→ INSTRUCTION: Return every line of the items below that contains the string "agent", treating uppercase and lowercase as different.

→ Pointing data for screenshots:
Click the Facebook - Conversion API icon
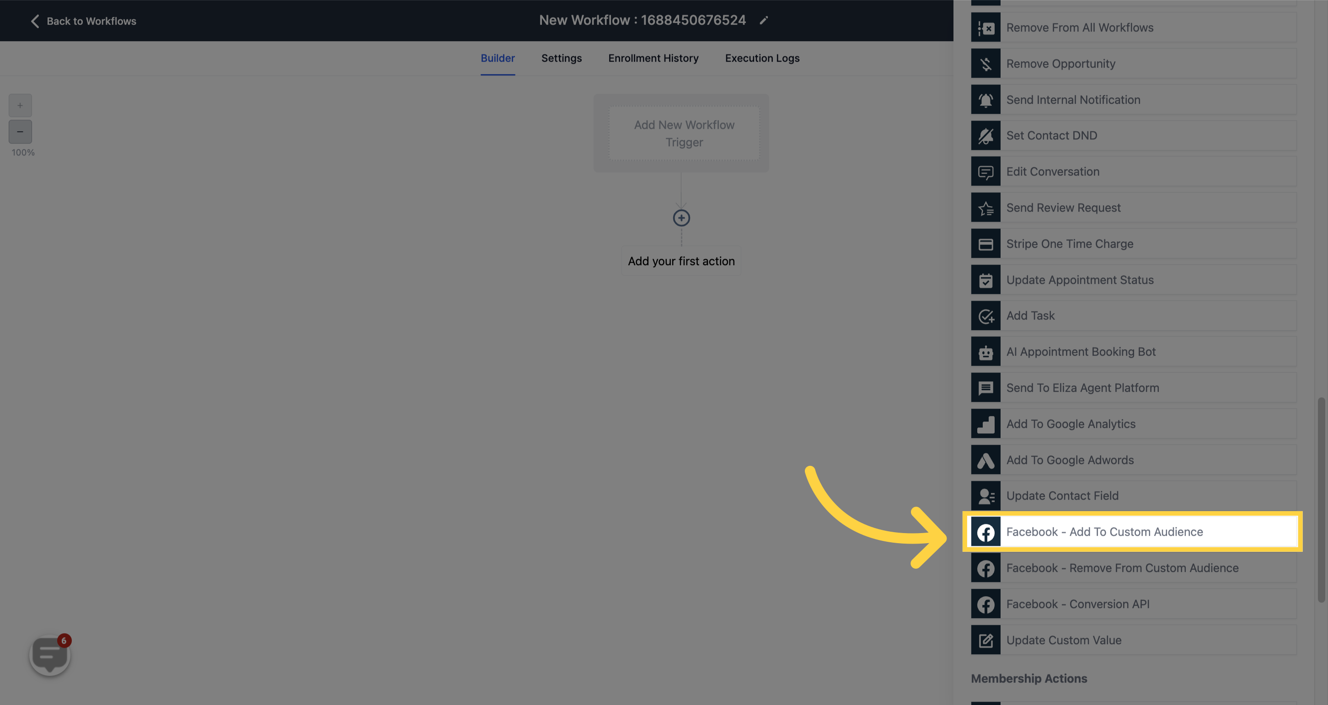The image size is (1328, 705). pos(986,604)
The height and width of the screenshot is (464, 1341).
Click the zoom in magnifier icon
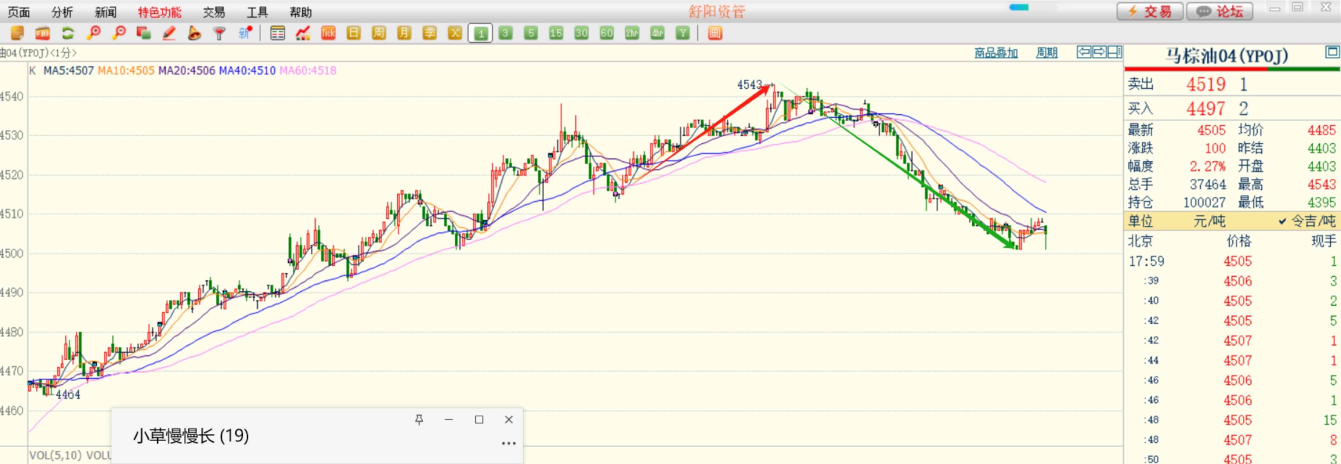[x=94, y=33]
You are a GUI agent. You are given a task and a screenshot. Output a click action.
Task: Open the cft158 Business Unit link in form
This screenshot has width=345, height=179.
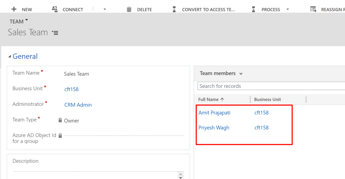click(71, 89)

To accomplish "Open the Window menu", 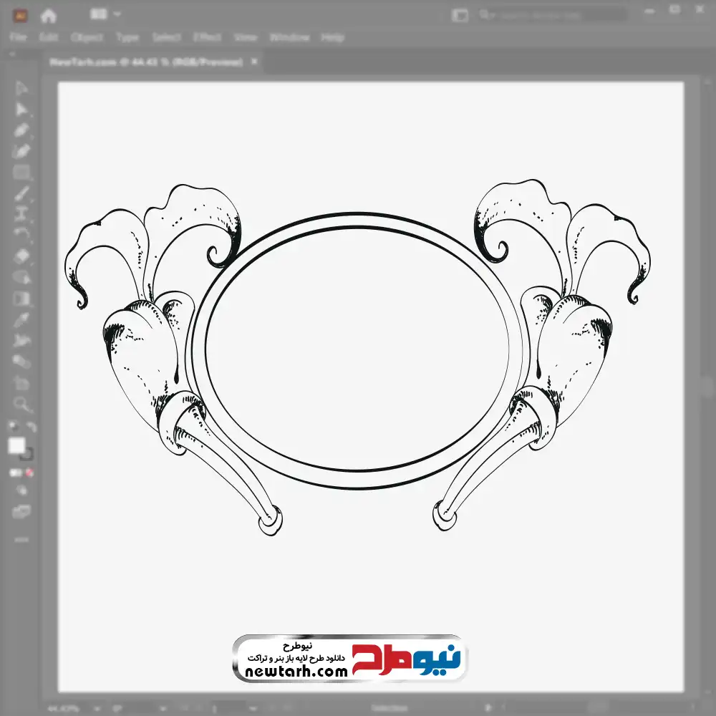I will [x=289, y=37].
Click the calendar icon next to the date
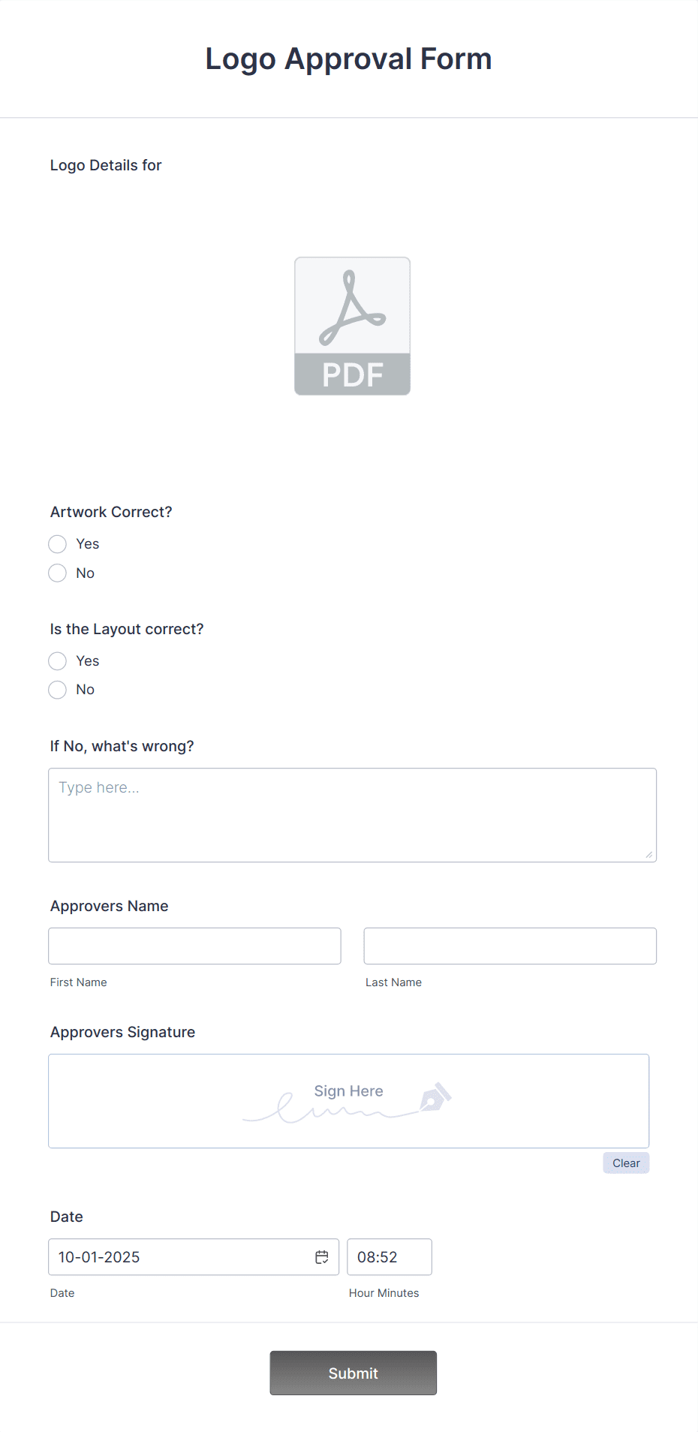 (322, 1256)
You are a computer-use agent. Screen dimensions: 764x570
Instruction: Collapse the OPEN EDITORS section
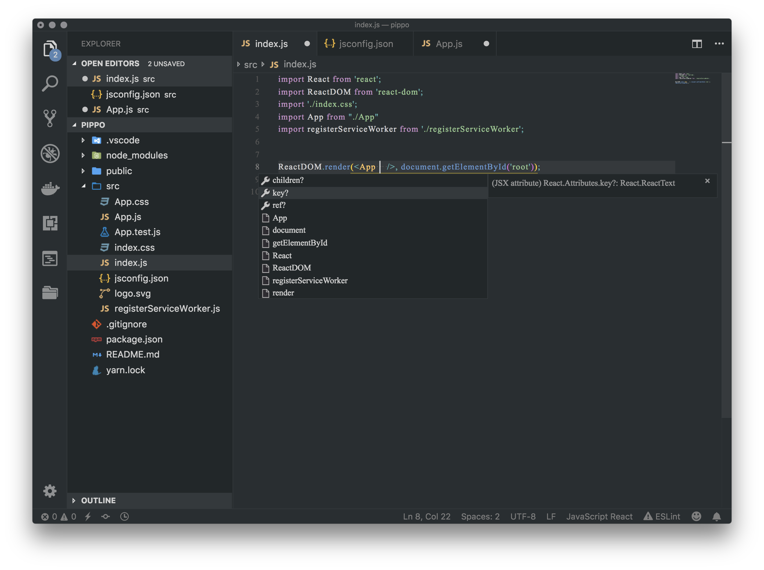110,63
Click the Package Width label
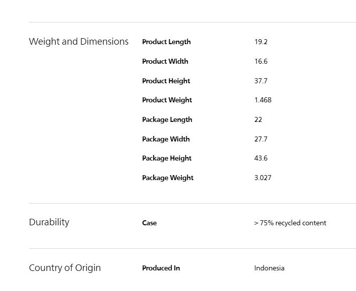 click(x=166, y=139)
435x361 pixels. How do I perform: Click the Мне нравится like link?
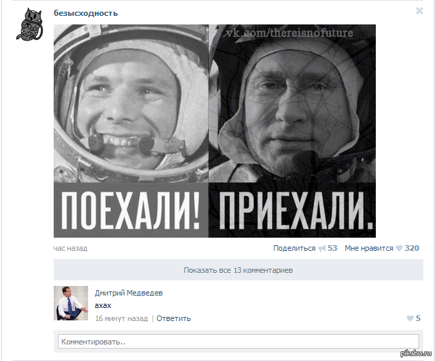tap(369, 248)
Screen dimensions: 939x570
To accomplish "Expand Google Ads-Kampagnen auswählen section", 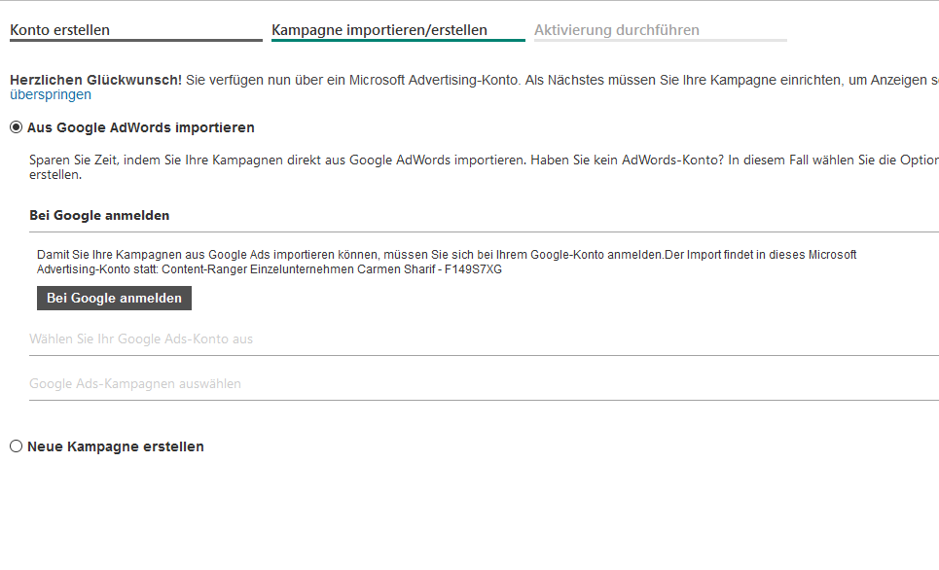I will point(135,384).
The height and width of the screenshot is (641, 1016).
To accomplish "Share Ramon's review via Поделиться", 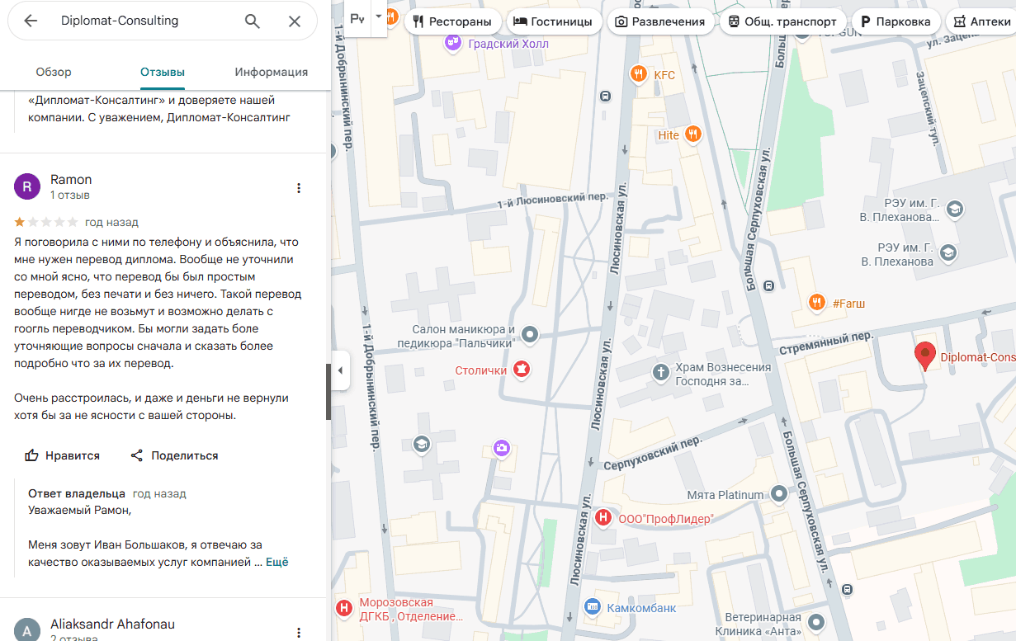I will tap(174, 455).
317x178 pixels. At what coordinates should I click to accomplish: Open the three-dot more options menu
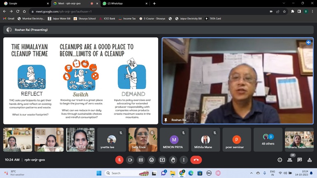point(184,160)
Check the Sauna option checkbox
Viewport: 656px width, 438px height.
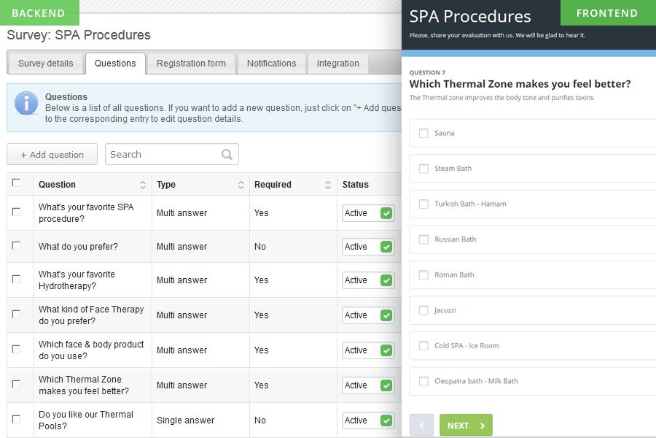[x=423, y=133]
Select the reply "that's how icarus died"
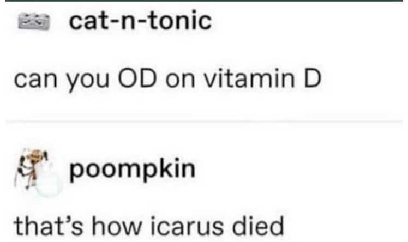408x242 pixels. click(x=149, y=226)
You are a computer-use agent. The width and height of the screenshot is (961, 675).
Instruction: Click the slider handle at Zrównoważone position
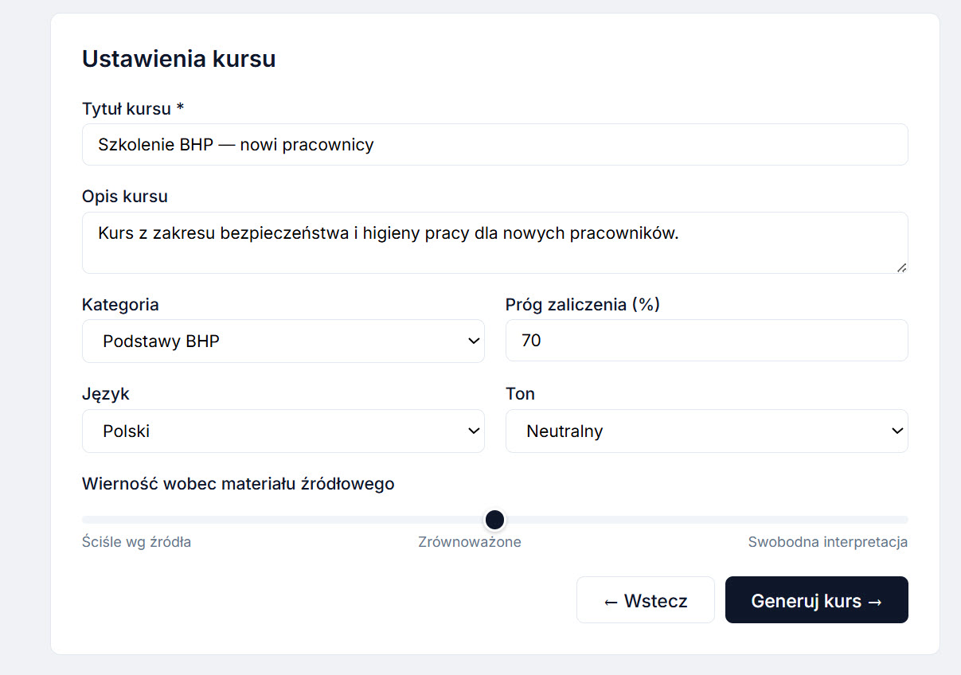tap(494, 519)
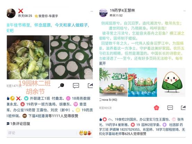The width and height of the screenshot is (192, 144).
Task: Open comments via left post's speech-bubble icon
Action: point(76,86)
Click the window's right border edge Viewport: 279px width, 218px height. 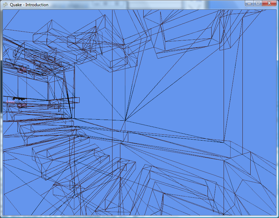pyautogui.click(x=277, y=113)
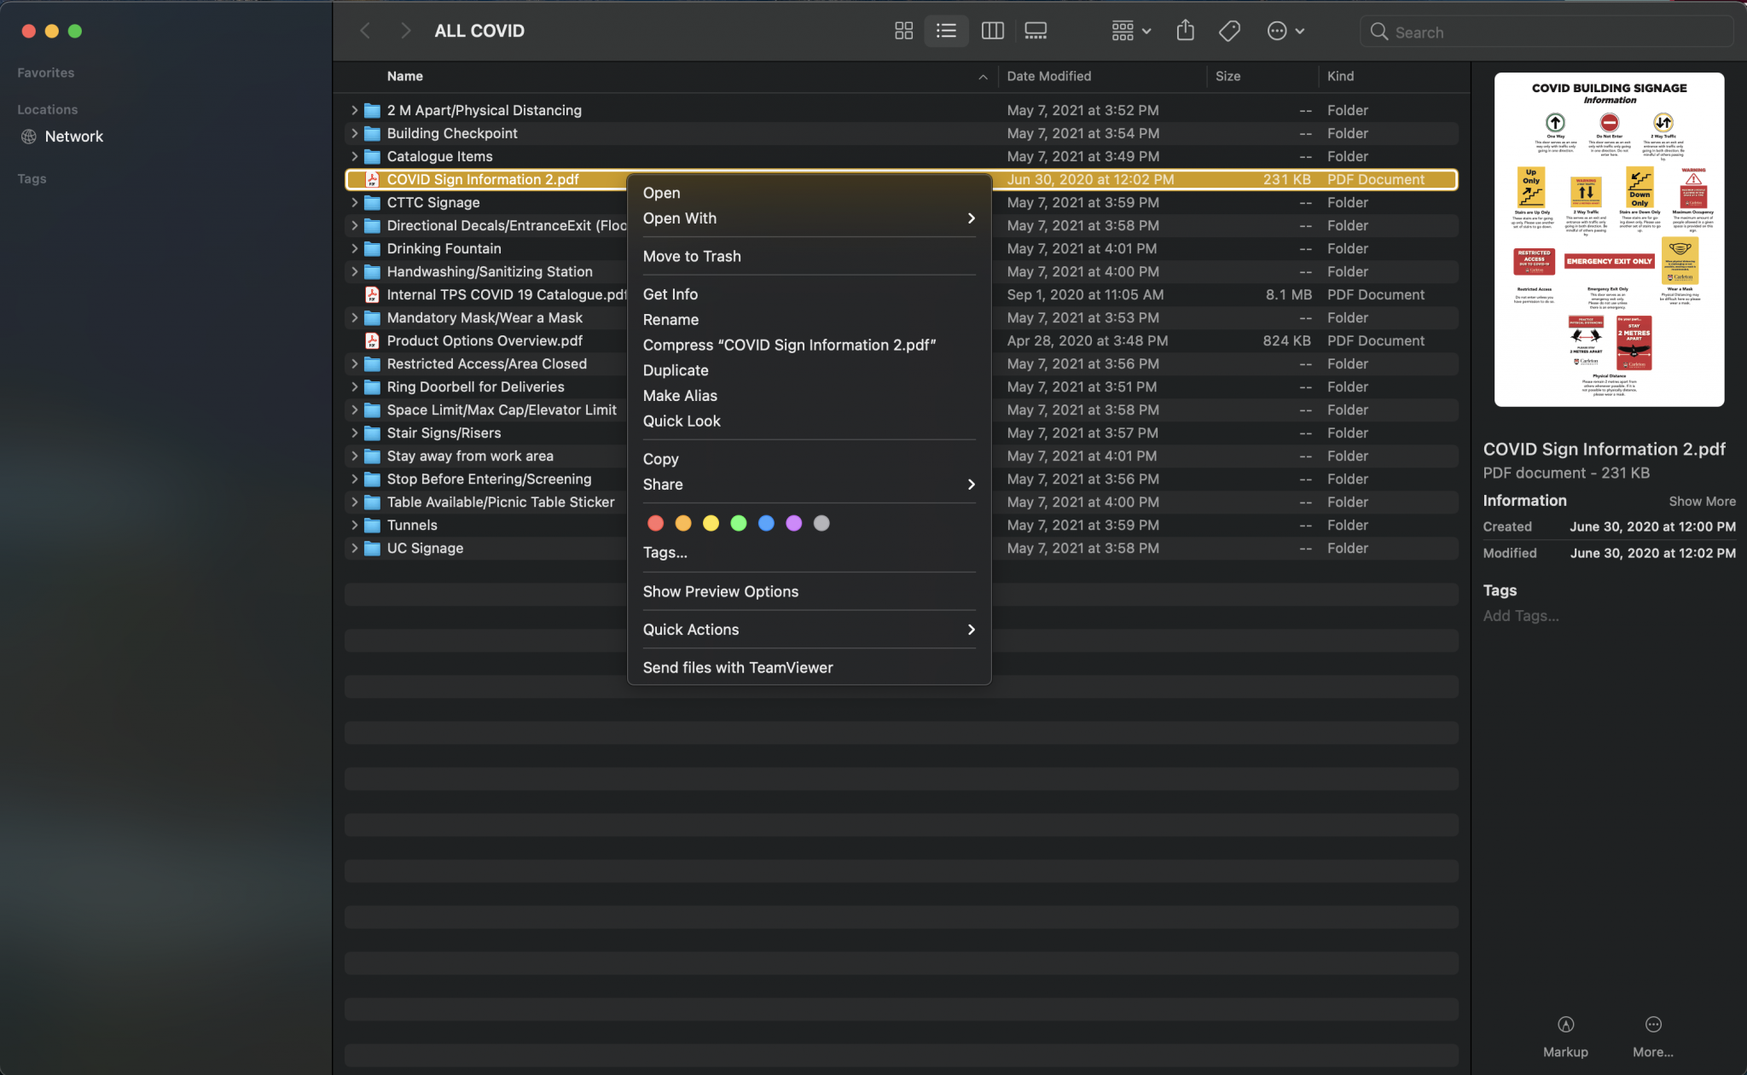Select Network in the sidebar
The image size is (1747, 1075).
(75, 136)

→ ANSWER IN FULL:
You are a GUI agent. You are given a task and a screenshot. Output a click action.
You are a computer-use agent. Screen dimensions: 764x570
You are a computer-use agent. The width and height of the screenshot is (961, 675).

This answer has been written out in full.